Children with idiopathic constipation have intestinal hypomotility. Their colons move more slowly than normal, and their rectums may incompletely evacuate without assistance. This leads to stool remaining in the colon for several days, during which time it dries out, resulting in large, hard stools. The colon eventually becomes dilated to accommodate this enlarged quantity of stool. As the bowel dilates, its hypomotility worsens, exacerbating the original problem. Fecal impaction eventually occurs.

Trying to pass large hard stools can be painful. It can even cause an anal tear or fissure, which is exquisitely painful and may instill in the child the desire to avoid having a bowel movement. This is the beginning of stool-holding behavior, which can be difficult to break.



The etiology of idiopathic colonic dysmotility remains unclear. Inadequate water intake is not the cause of constipation for otherwise healthy children.

Many physicians believe that children most commonly retain stool for psychological reasons. Although some children who have severe constipation eventually develop a psychological component to their disorder, this is usually secondary. Primary stool retention is rare and often follows a discernible traumatic event, such as a painfully hard stool with a resulting fissure.

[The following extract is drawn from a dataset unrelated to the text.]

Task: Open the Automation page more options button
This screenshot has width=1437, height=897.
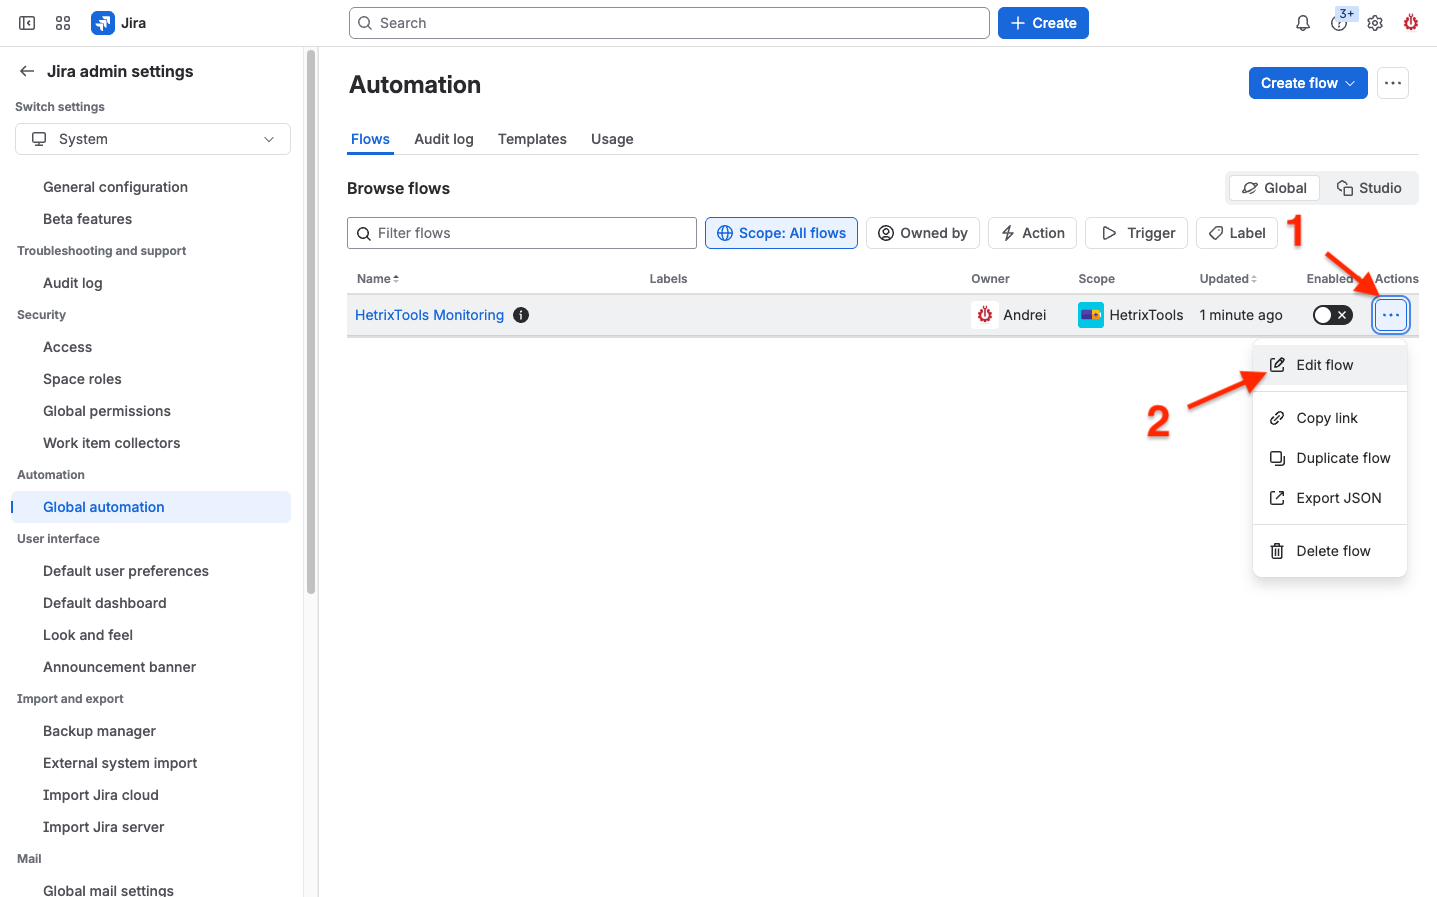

Some have implicated incomplete relaxation of the anal sphincter as the primary causative factor; however, this theory does not adequately explain these conditions.

Although a definite etiology is unknown, various abnormalities have been identified in children who have slow-transit constipation. However, it is not clear precisely how these findings relate to the symptomatic intestinal dysmotility. Abnormalities observed in children with slow-transit constipation include the following:

  • Decreased quantity of substance P in intestinal nerve fibers
  • Decreased number of interstitial cells of Cajal
  • Decreased number of ganglion cells (hypoganglionosis)
  • Abnormalities in colonic monoclonal antineurofilament antibodies
  • Decreased plasma levels of motilin
  • Increased plasma levels of pancreatic polypeptide


Idiopathic constipation is the most common intestinal dysmotility disorder in children, but its true incidence is unknown. Although constipation affects more women than men, it affects more boys than girls.

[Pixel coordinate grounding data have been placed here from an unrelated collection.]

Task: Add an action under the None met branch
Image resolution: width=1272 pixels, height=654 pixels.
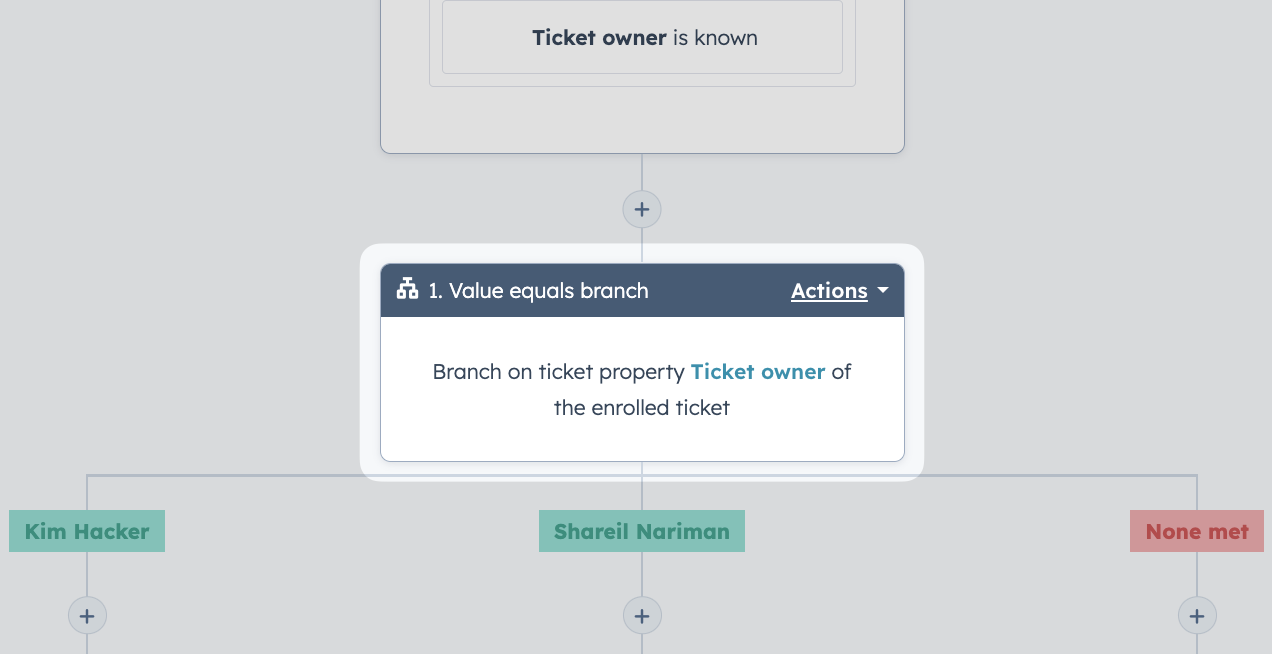Action: 1197,615
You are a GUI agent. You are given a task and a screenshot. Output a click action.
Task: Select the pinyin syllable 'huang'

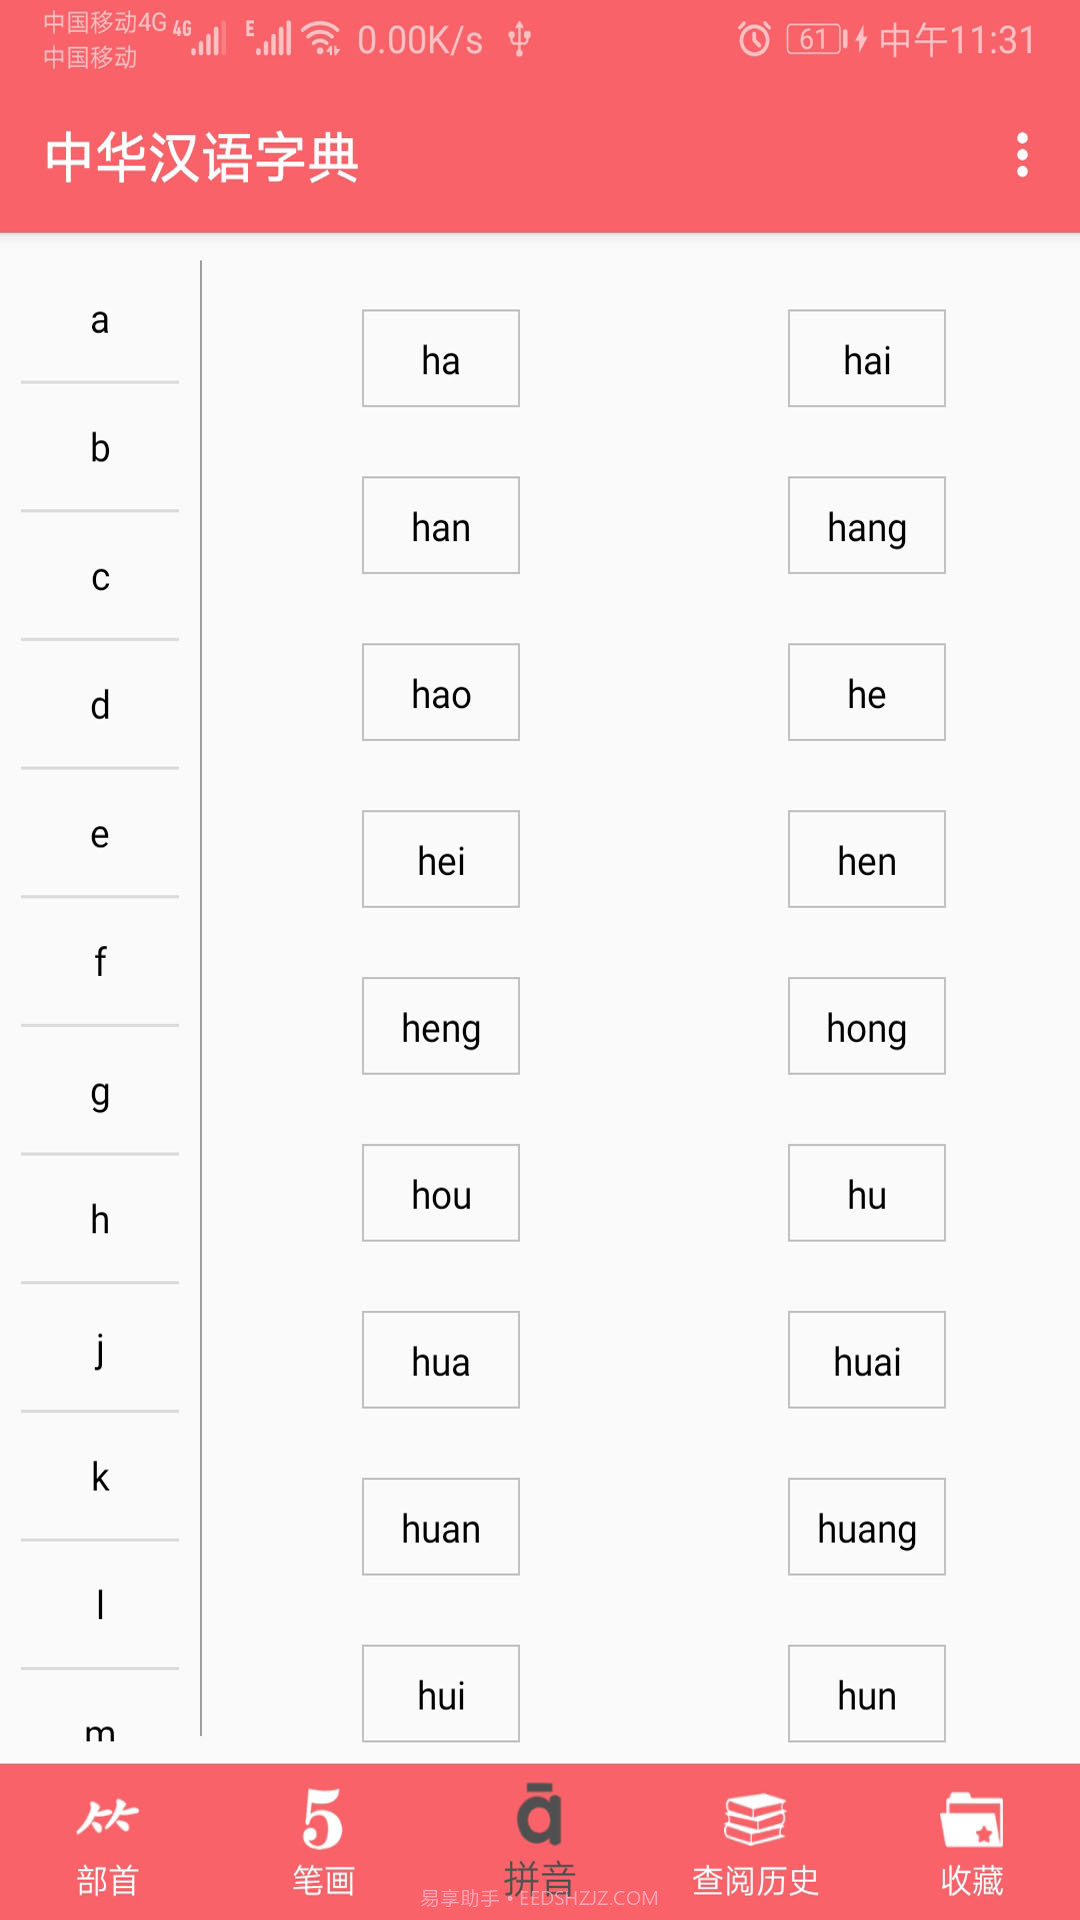[x=866, y=1527]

Hirschsprung disease occurs in roughly 1 in 5000 children, with a male preponderance for the most common (short-segment) form of the disease.



If colonic motility problems are aggressively treated, the outcome for most children is excellent. The overwhelming majority can become clean with a laxative regimen. Children whose conditions are unmanageable with laxatives may do well on enema regimens or may benefit from surgical treatment if they have isolated megasigmoid or megarectum. Children rarely have conditions so refractory to medical management that they require a diverting ostomy. Such cases are usually referred to as intestinal pseudo-obstruction, which is essentially a diagnosis of exclusion.

Most parents wish to know if their child will require laxatives or enemas for life. This question is difficult to answer; however, unless something changes in the colon, the answer is “perhaps.”

Some patients do require laxatives or enemas for life. Others can often avoid the need for traditional medication laxatives by increasing their ingestion of laxative foods and soluble fiber. Children tend to be finicky eaters and typically do not do well with such dietary restrictions. When they are old enough to understand the importance of laxative foods and fiber, they can often cut down or even eliminate their use of additional laxatives. This occurs only with older children or young adults who become self-motivated.

Parental desire alone is rarely effective in making a willful child become compliant. The final answer to the question posed above will not be clear until the child has become an adult and is ready to assume responsibility for his or her own care and quality of life.